Start of Text provided

Have questions? Feel free to reach out to us at 843.972.3484 to see how you can get involved in the process.

Mariculture’s role

Oyster mariculture can take the pressure off of the wild oyster populations while we work to recover them. They still provide the benefits of wild oysters like creating habitat and filtering the water. While these hand-raised bivalves play an important ecological role within our estuaries, they also play an important role in our local economy. Despite the benefits of mariculture, more than half of the oysters found in South Carolina raw bars are sourced from out of state.


The Conservation League actively monitors the oyster mariculture industry on our coast. Recently, homeowners in areas around proposed mariculture operations have expressed concerns about the visual impacts on our coastline, navigability of our tidal creeks, and fishing accessibility. These concerns are valid; however, to date, only modestly-sized operations have been proposed along South Carolina’s coast and the South Carolina Department of Natural Resources, the Office of Coastal Resource Management, and Army Corps of Engineers have worked together to implement appropriate restrictions that eliminate or significantly reduce these risks. The Conservation League frequently comments on these permit applications to ensure these farmers will be responsible water users. We believe the that the South Carolina oyster mariculture industry has the ability to thrive within our waterways – without hindering the local recreational activities and the beautifully pristine views of some of our rivers. We can balance community and nature.

End of Text provided

> _Written problem_: Type out the passage on oyster mariculture in South Carolina word for word.

Start of Raw data

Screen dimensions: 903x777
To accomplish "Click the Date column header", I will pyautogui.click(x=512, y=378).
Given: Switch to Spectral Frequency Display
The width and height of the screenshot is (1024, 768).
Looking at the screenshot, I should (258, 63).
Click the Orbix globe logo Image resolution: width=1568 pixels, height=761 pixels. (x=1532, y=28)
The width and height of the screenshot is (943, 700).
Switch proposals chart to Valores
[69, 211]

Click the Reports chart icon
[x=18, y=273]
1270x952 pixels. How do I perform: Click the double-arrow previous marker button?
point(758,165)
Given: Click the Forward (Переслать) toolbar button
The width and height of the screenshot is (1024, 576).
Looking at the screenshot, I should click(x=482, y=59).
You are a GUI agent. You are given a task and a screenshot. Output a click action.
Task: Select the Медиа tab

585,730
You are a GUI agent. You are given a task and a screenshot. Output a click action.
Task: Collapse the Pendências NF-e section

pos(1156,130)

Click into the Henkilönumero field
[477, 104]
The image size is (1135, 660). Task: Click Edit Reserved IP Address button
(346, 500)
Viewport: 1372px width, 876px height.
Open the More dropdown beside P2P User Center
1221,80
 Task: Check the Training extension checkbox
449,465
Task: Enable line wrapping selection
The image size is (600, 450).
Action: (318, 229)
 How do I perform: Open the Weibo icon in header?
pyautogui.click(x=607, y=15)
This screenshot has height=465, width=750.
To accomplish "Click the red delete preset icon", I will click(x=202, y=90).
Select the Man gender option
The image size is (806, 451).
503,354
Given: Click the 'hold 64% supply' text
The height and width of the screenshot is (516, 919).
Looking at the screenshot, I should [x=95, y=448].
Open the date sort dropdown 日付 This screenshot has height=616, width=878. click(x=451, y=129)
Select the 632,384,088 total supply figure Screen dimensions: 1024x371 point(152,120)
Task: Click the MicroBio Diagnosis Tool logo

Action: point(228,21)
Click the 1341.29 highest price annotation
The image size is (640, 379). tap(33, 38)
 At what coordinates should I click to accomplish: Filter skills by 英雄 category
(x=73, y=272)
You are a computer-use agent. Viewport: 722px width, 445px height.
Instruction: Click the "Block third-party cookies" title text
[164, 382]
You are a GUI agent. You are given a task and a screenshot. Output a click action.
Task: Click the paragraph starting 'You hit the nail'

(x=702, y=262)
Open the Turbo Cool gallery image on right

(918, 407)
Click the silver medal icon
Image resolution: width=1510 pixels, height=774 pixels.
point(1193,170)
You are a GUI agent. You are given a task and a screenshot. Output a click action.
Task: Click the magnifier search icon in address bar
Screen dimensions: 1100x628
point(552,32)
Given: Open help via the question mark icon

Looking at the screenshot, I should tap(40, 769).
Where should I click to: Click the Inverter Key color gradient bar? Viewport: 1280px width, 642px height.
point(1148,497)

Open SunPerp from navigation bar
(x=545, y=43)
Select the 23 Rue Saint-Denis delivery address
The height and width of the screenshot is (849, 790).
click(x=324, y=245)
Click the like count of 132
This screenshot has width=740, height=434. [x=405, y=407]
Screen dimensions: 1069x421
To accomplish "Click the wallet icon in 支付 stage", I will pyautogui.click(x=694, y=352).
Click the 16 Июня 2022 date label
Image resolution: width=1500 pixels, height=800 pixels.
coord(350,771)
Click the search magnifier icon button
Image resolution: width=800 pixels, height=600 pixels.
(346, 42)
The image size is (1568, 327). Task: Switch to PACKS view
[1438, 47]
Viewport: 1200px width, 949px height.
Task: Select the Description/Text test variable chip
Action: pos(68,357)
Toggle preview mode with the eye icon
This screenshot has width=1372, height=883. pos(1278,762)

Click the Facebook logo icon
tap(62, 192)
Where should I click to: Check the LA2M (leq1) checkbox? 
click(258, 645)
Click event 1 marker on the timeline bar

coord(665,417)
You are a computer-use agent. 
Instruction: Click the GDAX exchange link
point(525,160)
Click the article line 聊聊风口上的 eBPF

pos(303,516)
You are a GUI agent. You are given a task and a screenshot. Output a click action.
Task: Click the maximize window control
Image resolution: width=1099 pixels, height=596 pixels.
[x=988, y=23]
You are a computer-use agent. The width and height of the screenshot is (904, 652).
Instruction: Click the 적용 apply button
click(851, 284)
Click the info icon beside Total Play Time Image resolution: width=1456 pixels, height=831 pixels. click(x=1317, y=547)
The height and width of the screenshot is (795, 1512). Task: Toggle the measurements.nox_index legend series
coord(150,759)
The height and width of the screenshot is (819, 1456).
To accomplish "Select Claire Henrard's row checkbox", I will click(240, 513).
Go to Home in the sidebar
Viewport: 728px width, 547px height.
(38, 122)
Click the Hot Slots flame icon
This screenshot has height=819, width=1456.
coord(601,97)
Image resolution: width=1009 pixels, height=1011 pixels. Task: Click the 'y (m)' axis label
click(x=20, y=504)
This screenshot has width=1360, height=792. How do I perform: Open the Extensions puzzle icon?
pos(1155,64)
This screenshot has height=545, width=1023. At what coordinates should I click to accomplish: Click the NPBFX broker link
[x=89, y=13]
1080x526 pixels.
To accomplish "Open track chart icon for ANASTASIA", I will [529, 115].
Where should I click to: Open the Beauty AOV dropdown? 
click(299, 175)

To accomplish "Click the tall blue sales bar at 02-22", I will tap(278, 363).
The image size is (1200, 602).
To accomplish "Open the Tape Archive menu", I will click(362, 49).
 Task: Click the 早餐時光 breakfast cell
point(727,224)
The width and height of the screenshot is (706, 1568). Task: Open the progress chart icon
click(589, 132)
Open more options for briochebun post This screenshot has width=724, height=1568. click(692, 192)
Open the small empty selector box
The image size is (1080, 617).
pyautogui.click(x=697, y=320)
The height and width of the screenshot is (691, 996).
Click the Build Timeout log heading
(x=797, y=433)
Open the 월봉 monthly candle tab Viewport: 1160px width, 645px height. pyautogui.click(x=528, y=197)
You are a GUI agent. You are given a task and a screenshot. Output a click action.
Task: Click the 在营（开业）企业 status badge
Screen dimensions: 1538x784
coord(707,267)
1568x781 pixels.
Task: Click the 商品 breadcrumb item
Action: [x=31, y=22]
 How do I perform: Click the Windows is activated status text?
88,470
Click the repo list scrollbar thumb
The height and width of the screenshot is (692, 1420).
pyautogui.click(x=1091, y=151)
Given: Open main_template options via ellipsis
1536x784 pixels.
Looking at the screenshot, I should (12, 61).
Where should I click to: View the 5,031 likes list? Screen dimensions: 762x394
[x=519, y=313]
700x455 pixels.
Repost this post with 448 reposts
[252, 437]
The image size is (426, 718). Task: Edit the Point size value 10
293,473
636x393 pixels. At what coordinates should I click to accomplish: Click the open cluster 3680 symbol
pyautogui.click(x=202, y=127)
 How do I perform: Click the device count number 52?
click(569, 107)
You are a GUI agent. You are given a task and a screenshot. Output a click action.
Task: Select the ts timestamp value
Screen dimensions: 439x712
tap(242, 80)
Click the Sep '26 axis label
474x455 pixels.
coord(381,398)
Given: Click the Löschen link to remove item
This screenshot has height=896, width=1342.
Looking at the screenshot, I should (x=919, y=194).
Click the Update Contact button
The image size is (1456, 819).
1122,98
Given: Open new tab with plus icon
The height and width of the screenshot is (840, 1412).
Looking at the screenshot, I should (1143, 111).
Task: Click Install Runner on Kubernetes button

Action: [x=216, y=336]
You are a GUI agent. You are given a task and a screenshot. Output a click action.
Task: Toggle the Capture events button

End of Raw data

> _Reply to the exercise_:
Have questions? Feel free to reach out to us at 843.972.3484 to see how you can get involved in the process.

Mariculture’s role

Oyster mariculture can take the pressure off of the wild oyster populations while we work to recover them. They still provide the benefits of wild oysters like creating habitat and filtering the water. While these hand-raised bivalves play an important ecological role within our estuaries, they also play an important role in our local economy. Despite the benefits of mariculture, more than half of the oysters found in South Carolina raw bars are sourced from out of state.


The Conservation League actively monitors the oyster mariculture industry on our coast. Recently, homeowners in areas around proposed mariculture operations have expressed concerns about the visual impacts on our coastline, navigability of our tidal creeks, and fishing accessibility. These concerns are valid; however, to date, only modestly-sized operations have been proposed along South Carolina’s coast and the South Carolina Department of Natural Resources, the Office of Coastal Resource Management, and Army Corps of Engineers have worked together to implement appropriate restrictions that eliminate or significantly reduce these risks. The Conservation League frequently comments on these permit applications to ensure these farmers will be responsible water users. We believe the that the South Carolina oyster mariculture industry has the ability to thrive within our waterways – without hindering the local recreational activities and the beautifully pristine views of some of our rivers. We can balance community and nature.